つまりは、いま入り込んで情報を掴んでるクライアントから信用を得るということが、案件獲得の一番の近道だということです。

逆に言えば、情報も信用もない新規のクライアントを獲得するということは、とても難しいということです。

新規のクライアントから案件を獲得したい場合は、虎視眈々と営業をかけつつ、そこに入り込んでいる競合他社がミスするのを待つのです。

もし勝てないことが最初から分かっていても営業を続け、低い概算見積などを出しながら、長期的に競合他社にプレッシャーをかけ続けることが重要です。

情報と信頼のうち、情報のほうが手に入りやすいですから、あとは信頼だけが欲しいとなったときに、無償でサービスなどをしながら、少しずつ信頼を得ていくのです。

価格勝負は次元が低いと見做す人もいますが、それはビジネスを大局的に見ることができていません。実際、価格によって競合他社を苦しめスキをついて自分たちが新規に入り込んだ後、後続の案件で大きく取るということはよくあります。

ビジネスでの情報格差と信用格差

少し大きな話をします。

この情報と信用は、昔から商売に使われており、情報格差と信頼格差はビジネスの根幹だということです。
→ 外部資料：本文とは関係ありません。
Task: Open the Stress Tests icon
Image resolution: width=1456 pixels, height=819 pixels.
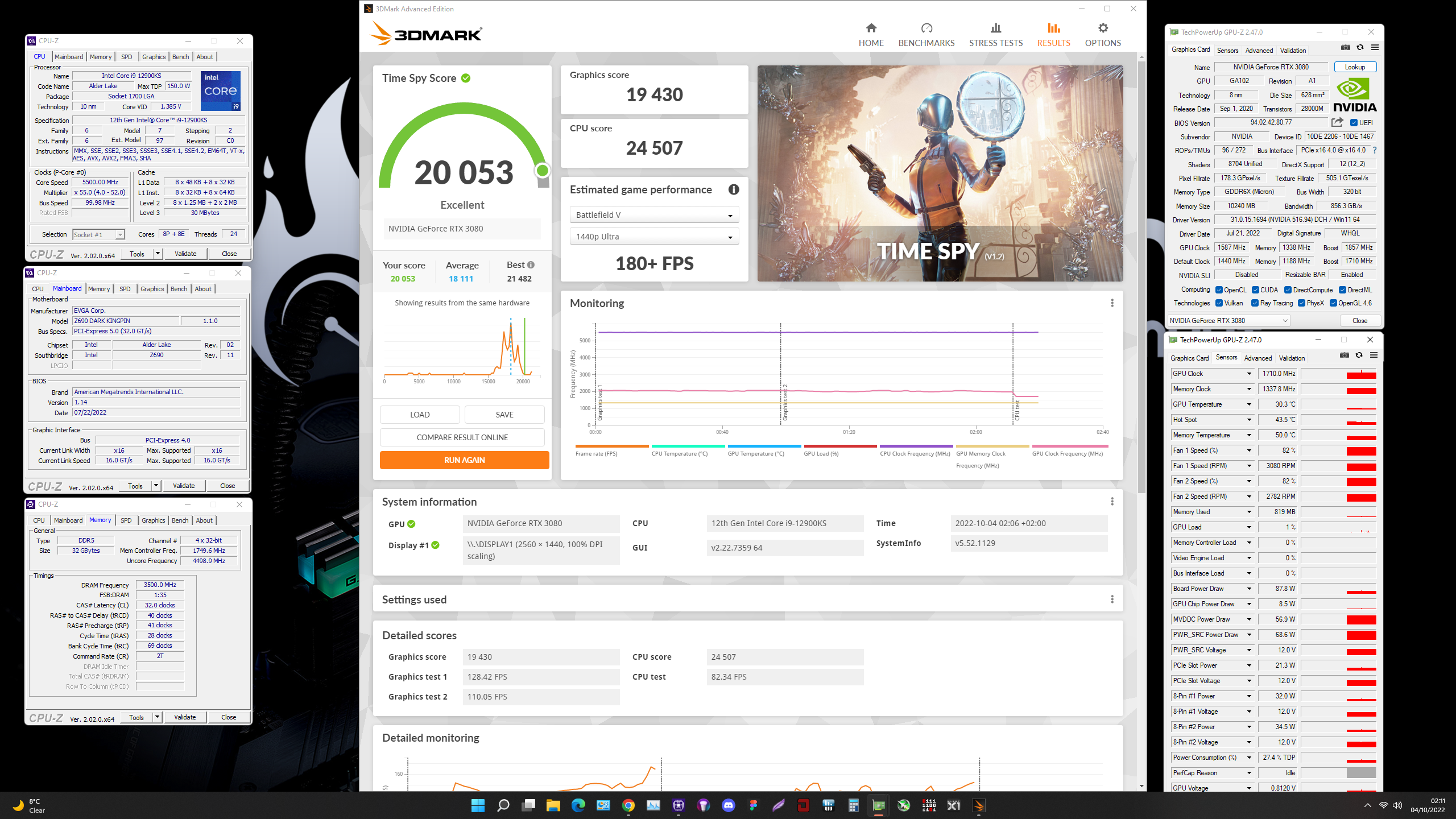Action: click(995, 28)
‪たとえば、弁護士のような士業では、情報の非対称性は古くから商売道具の根幹ですし、お店や商品にとっては信用、つまりはブランドこそがビジネスの基礎となっています。

‪一方で、この二つは独占を作り出す要因にもなっています。

競合他社に対して、情報格差と信用格差をつけてしまえば、そのクライアントを独占することができるということです。

インターネットは本来、情報の格差を無くすためのものでしたが、GoogleやAmazonといった米のプラットフォーマーが出てきたことで、情報が独占されつつあります。

そして、信用格差については、いまだに解決の糸口が見えていません。信用をスコア化することで個人でも大企業のように取引できるようになるかもしれませんが、そうした土壌はまだできていませんし、プラットフォーマーのように違った弊害が出てきそうです。

この情報格差と信用格差は、SDGsのように我々現代人の抱える課題といえるでしょう。